L’artiste autiste Anthony Dolbec chante au Lion d’Or le 27 novembre

Photo : Jocelyn Michel
Photo : Jocelyn Michel

Anthony Dolbec assure les premiers frissons de Gabrielle, le film de Louise Archambault. Quand il entame la chanson de Niagara, « Pendant que les champs brûlent », il mord le cœur. D’où lui vient cette voix ? D’un autre monde, qui sait ? Anthony est, comme Gabrielle Marion-Rivard (la Gabrielle du long métrage), membre de la chorale et élève avancé des Muses.

Les Muses offrent une formation professionnelle en arts de la scène aux personnes vivant une situation de handicap et favorisent leur intégration dans le milieu artistique professionnel. Le centre, fondé en 1997 par Cindy Schwartz, ne reçoit aucune subvention de fonctionnement. Une honte.

Anthony n’aime pas le mot « handicap » que l’on emploie pour désigner sa singularité : l’autisme. « Quand on m’engage, je ne veux pas être l’autiste de service. J’ai envie qu’on me choisisse pour ce que je suis, pas pour ce que j’ai. » Le syndrome d’Asperger, dont il est atteint, n’influe pas sur le développement cognitif, mais entraîne « des déficits en communication et en sociabilité et des perceptions altérées du langage non verbal et des règles sociales ».

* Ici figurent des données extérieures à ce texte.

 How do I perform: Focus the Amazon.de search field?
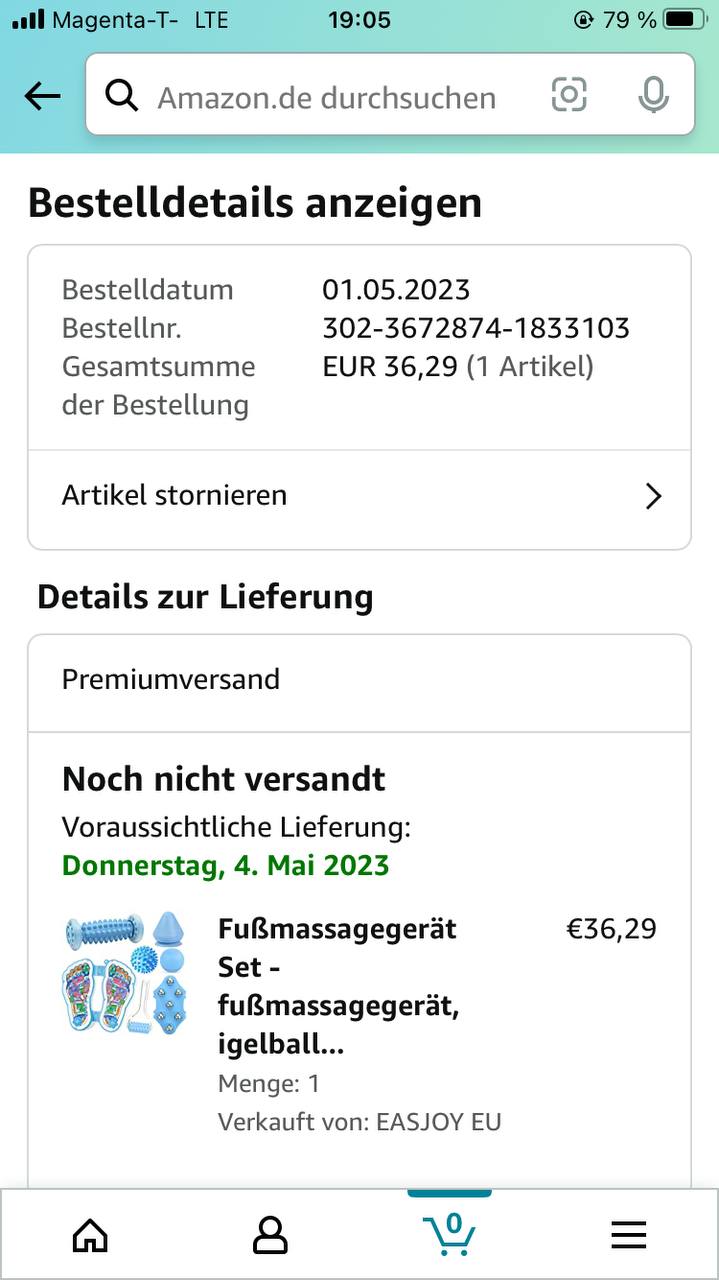[x=330, y=98]

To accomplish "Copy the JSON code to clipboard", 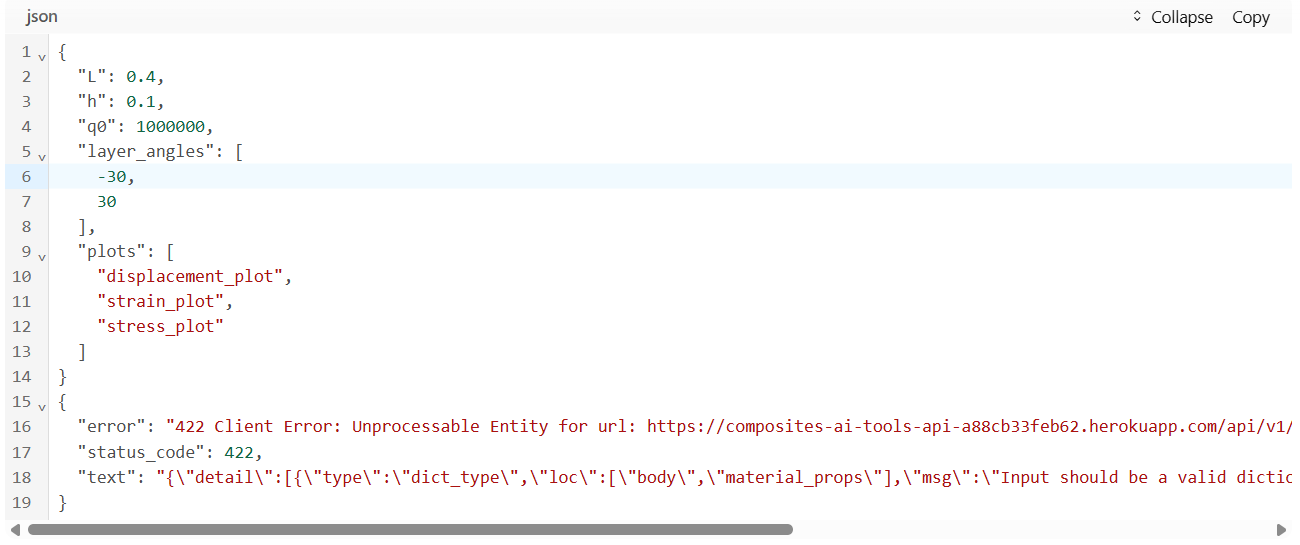I will (1250, 17).
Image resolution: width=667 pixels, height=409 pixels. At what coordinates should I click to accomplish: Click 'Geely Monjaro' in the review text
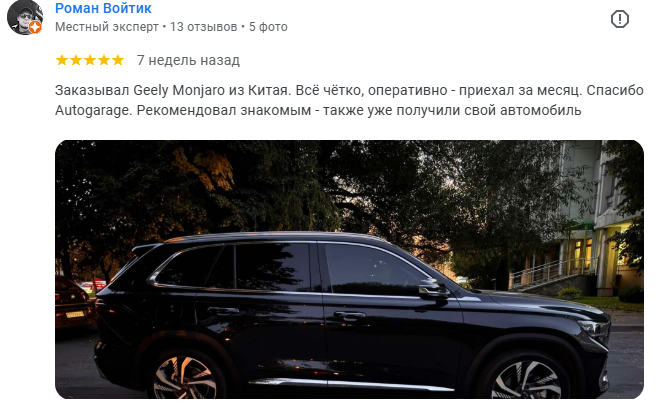179,91
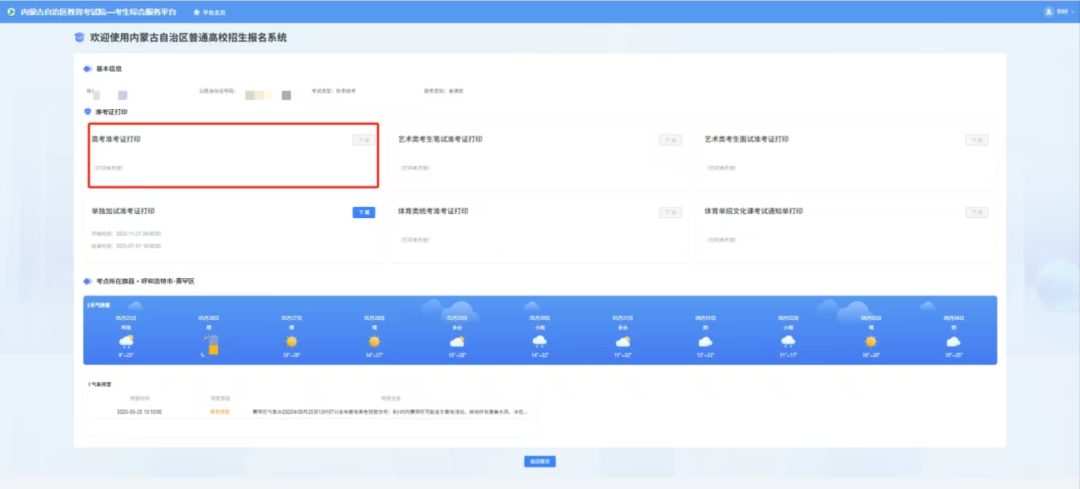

Comme une star, Anthony cadenasse sa vie privée, mais il consent à dire qu’il a 28 ans, une sœur « pom-pom girl » et une inclination pour le metal et le rock gothique. Sur scène, il partage un répertoire plus consensuel : Depeche Mode, Les Colocs, les Beatles, Charlebois. Son interprétation d’« Ordinaire » a secoué la carcasse du grand Robert. Avec le chœur des Muses, Anthony chantera « son » tube le 27 novembre — Journée internationale des personnes handicapées — à l’occasion du Cabaret Accès-Cible, mettant en vedette Pascale Picard et Marco Calliari, entre autres (au Lion d’Or, à Montréal).

Ces temps-ci, Anthony cherche à se constituer un groupe de musiciens avec lequel il voudrait se produire comme chanteur soliste dès février prochain. Il a écrit deux morceaux : « Eclipse » et « Not a Slave ». En anglais ? « Désolé pour les souverainistes. Si je pouvais, j’apprendrais 10 langues. » En mars, on le verra dans Avale, de la compagnie Joe Jack et John, où il interprétera un… tigre. Car Dolbec chante, mais il joue aussi, et danse même au sein de la compagnie de gigue contemporaine Maï(g)wenn et les Orteils.

« Les émotions ne me viennent pas facilement. J’ai du mal à les montrer, encore plus à les identifier. Je dois faire beaucoup d’efforts pour m’ouvrir aux autres. » Efforts récompensés : Anthony a une petite amie depuis quelques semaines. En le proclamant, il affiche son premier sourire, et l’intervieweur s’en trouve tout ému.